The news is decidedly mixed regarding the nation’s most notorious “judicial hellholes” — described by the American Tort Reform Association as the worst jurisdictions in which to get sued. On one hand, the watchdog group downgraded Madison County, Ill. — once the nation’s top venue for questionable class-action lawsuits — after a series of reforms sparked by public outrage greatly reduced court shopping there. Unfortunately, two more judicial hellholes — in Clark County, Nev., and Atlantic County, N.J. — have stepped in to take its place. These developments were spotlighted yesterday as ATRA released the 2007 edition of its memorably titled compilation.
The District of Columbia got a well-deserved “Dishonorable Mention” for a widely ridiculed case involving former administrative law judge Roy Pearson, who sued a D.C. dry cleaners for $54 million over a pair of lost trousers. The case dragged on for two years and cost the defendants $240,000 in legal fees before it was finally dismissed in a two-day trial.
They’re hardly alone. Every day, defendants are forced to defend themselves from frivolous lawsuits that clog our judicial system and often leave them financially ruined — even if they prevail in court or never even go to court. The willful abuse of our legal system by some unscrupulous lawyers and their money-grubbing clients is even worse. For example, ATRA reports that one Ohio judge wound up barring all members of a law firm from his courtroom after discovering they had surreptitiously been seeking payoffs for the same shipyard worker’s death from asbestos trusts and a cigarette manufacturer.

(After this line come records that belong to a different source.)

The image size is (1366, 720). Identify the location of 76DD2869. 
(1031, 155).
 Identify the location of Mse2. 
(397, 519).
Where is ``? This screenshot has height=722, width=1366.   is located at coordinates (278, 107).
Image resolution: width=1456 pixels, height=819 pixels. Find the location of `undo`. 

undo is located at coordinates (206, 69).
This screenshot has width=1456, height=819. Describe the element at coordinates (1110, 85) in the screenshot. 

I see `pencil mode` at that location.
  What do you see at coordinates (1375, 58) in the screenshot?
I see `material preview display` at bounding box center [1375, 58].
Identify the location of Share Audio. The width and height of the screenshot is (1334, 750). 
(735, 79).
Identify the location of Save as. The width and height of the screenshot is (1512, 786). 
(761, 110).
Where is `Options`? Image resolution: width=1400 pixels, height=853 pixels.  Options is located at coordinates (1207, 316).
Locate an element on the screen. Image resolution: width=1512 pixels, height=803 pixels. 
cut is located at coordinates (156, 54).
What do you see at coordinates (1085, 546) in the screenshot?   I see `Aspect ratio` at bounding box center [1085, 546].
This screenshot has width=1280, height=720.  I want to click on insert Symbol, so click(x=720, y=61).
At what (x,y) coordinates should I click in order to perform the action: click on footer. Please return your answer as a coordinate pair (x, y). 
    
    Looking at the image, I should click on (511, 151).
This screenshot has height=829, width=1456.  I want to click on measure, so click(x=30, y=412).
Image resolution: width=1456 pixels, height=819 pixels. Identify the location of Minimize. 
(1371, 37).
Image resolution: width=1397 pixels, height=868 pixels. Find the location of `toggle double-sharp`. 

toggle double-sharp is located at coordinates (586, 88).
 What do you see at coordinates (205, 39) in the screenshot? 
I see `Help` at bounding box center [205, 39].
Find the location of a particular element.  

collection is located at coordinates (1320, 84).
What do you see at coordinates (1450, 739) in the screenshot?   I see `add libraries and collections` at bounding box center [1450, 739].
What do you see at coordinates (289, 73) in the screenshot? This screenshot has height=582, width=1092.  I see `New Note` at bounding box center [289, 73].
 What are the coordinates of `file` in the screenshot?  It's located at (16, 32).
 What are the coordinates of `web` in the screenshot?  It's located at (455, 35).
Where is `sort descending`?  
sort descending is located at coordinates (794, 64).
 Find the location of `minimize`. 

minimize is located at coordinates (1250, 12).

It’s particularly hard for targeted companies and individuals to get a fair hearing in ATRA’s Top Three Judicial Hellholes of 2007: South Florida, Cook County, Ill., and Texas’ Gulf Coast and Rio Grande Valley. But the same thing is happening to a lesser degree in far too many jurisdictions across the country.
A lawyer in New York City sued her florist for more than $400,000 for substituting pastel hydrangeas for the rust and dark green ones she ordered for her wedding. Another New Yorker sued the local power company because a steam pipe explosion outside her Manhattan office building, which did not injure her, evoked “bad memories” of 9/11.
The court system exists to make legitimately injured parties whole, not to be used by shysters and extortionists to shake down anybody they choose. All Americans are guaranteed equal protection under the law, but they won’t get it as long as any of these judicial hellholes remain open for business.